[jcifs] OutOfMemoryError unable to create new native thread

Sun Mar 7 13:03:26 MST 2010

Michael B Allen <ioplex <at> gmail.com> writes:

> 
> Hi Peter,
> 
> The whole point of the QueryThread is to allow simultaneous lookups
> such that the first valid response is used immediately without
> waiting. So by adding join you basically completely defeat the purpose
> of using QueryThreads at all. You might as well just dump the
> QueryThreads entirely and perform to synchronous lookups.
> 
> First, try playing with the name service properties. Try setting
> jcifs.resolveOrder=DNS. I think that might stop the NetBIOS lookups
> entirely. Of course you'll then need to use only fully qualified DNS
> hostnames.
> 
> Otherwise, you'll need to look at why these lookups are being
> generated at such a high frequency in the first place. You must be
> using an awful lot of threads if you eventually end up spawing 1900
> lookups in which case you might want to analyze and determine if using
> that many threads is really increasing overall throughput. Or prevent
> all of the threads from starting at the same time so that the result
> of the lookups have a chance to be cached.
> 
> Regarding the cache, if it turns out that increasing
> jcifs.netbios.cachePolicy reduces the frequency of the lookups, then
> that is actually a good solution. These names do not change
> frequently. The default value is low only because in almost all cases
> it doesn't need to be higher. It's only when someone is trying to do
> 100 lookups at the same exact instant that it matters. This is why we
> provide for changing these properties.
> 
> Mike

Hi Michael,

Thanks for responding. And for pointing to the possible tuning.

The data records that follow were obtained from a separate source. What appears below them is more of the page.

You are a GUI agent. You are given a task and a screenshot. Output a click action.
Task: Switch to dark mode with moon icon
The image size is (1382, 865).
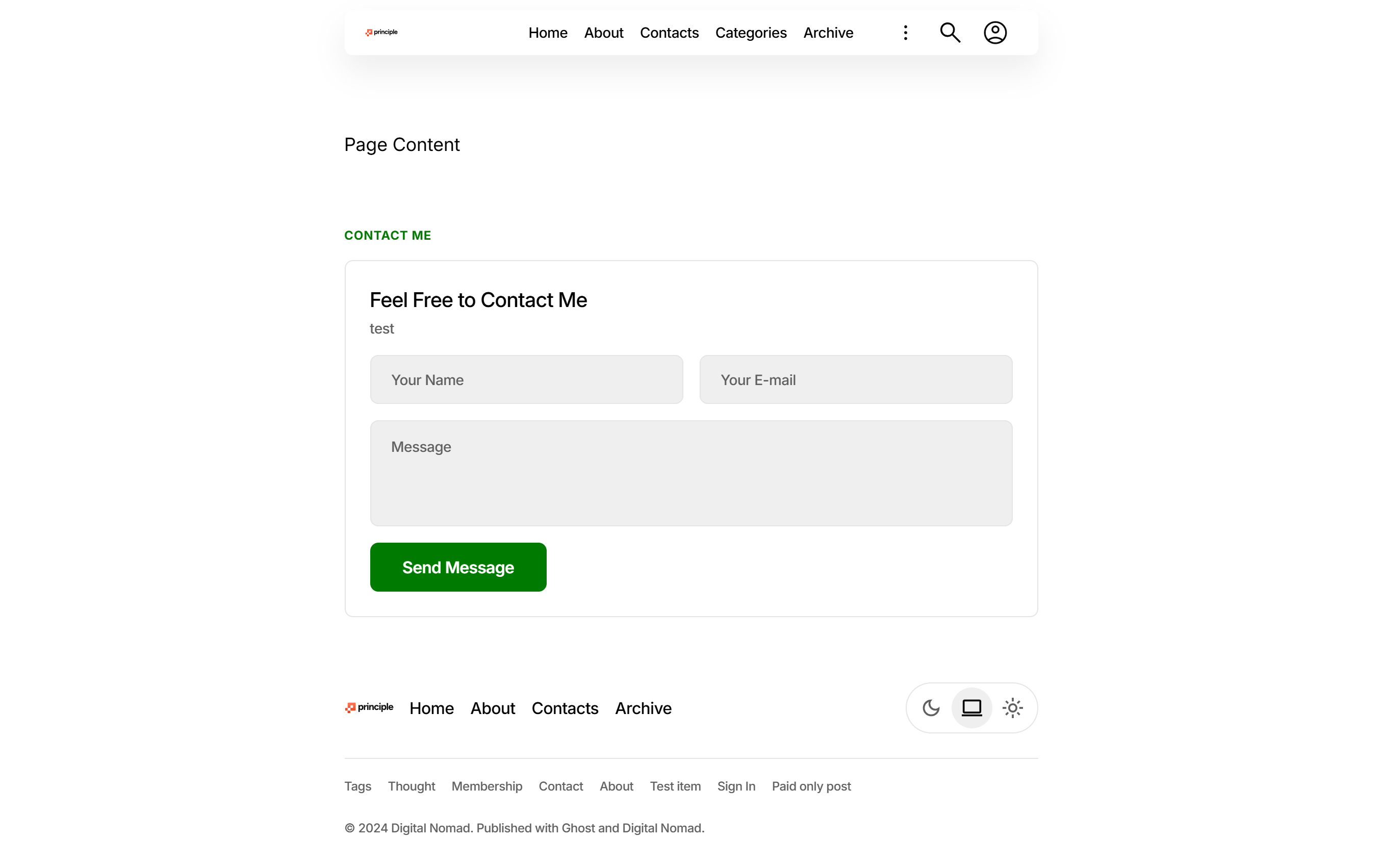point(931,708)
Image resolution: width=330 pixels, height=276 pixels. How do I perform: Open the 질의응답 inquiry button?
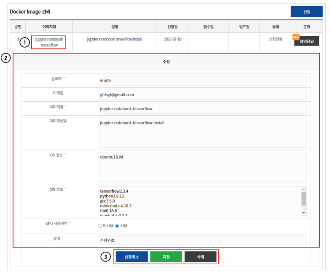pyautogui.click(x=307, y=41)
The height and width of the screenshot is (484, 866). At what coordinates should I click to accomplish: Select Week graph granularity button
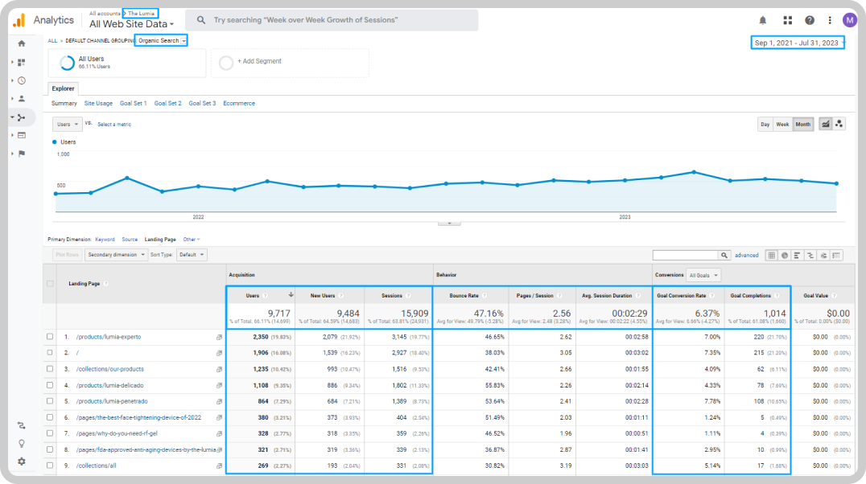[782, 124]
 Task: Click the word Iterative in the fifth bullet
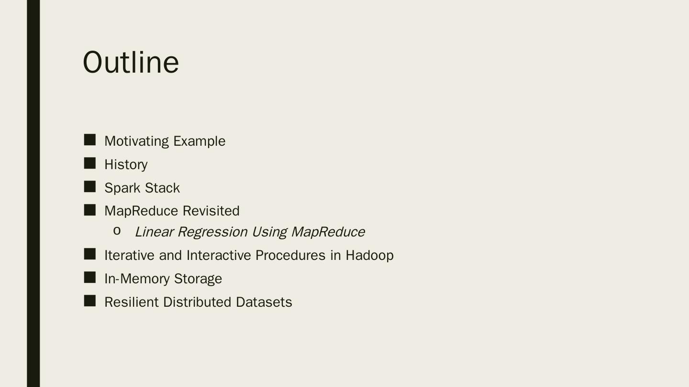(x=129, y=255)
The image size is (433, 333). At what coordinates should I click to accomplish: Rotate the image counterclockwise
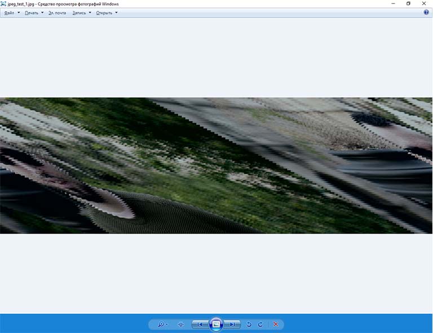pos(249,325)
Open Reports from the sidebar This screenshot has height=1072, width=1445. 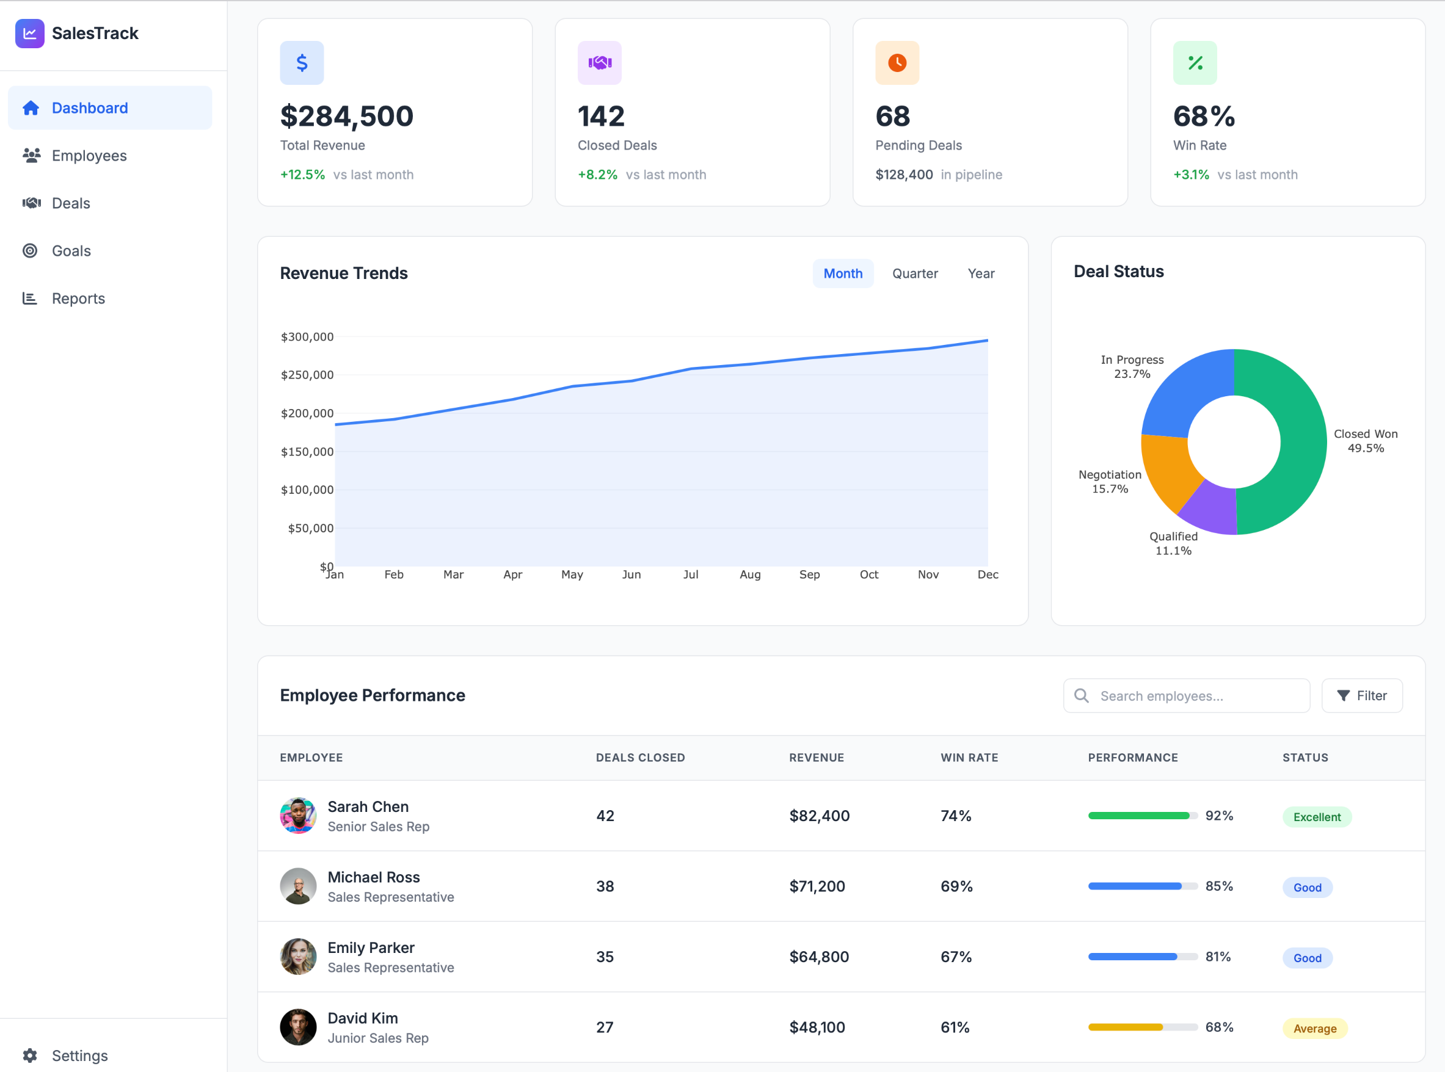click(78, 298)
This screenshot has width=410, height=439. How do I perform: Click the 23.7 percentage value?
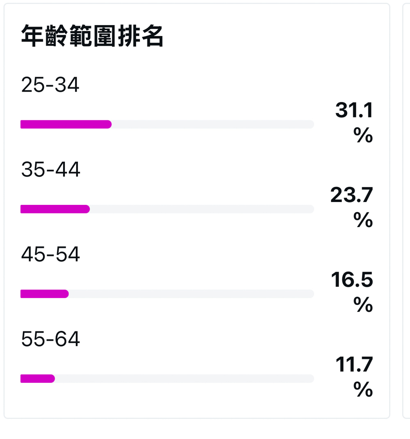352,195
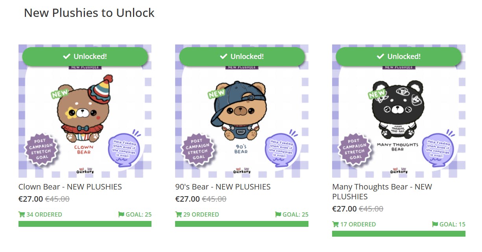Select the Clown Bear plushie image

pyautogui.click(x=85, y=114)
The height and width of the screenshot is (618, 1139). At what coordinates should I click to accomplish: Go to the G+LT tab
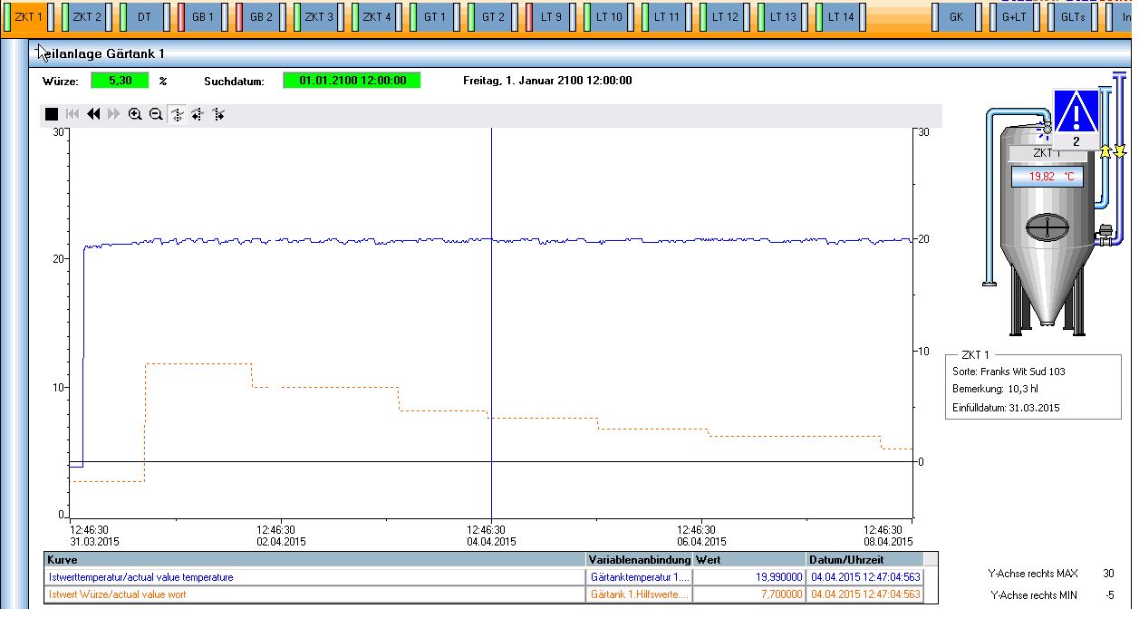coord(1014,17)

However, probably I wasn't clear enough in the description of the problem.
Let me try to clarify that.

The problem is not that our app creates too many threads. Our app doesn't do
that. The problem is that the JCIFS library creates those too many threads. In
our case when we hit the OufOfMemoryError, there are more than 1800 JCIFS
QueryThreadS alive, causing the problem.
The tuning might push the problem further (or hide in some cases), but not fix
it.

Please, check the test case I've sent. It's very simple and it should be easy
to understand, and if you hit the issue it dumps the threads alive, so you can
see that those threads are JCIFS QueryThreadS.
Please, also remove the property setting the cache to 0 - it seems I was wrong
in the assumption it could be tuned based on that property.

As you can see, the test itself doesn't create any new threads, it only sends
many lookup requests to the JCIFS. Those threads, which are getting created, are
JCIFS QueryThreads.
I hope you are able to reproduce the problem, it should be only a matter
of increasing the amount of the requests (and providing some DNS name).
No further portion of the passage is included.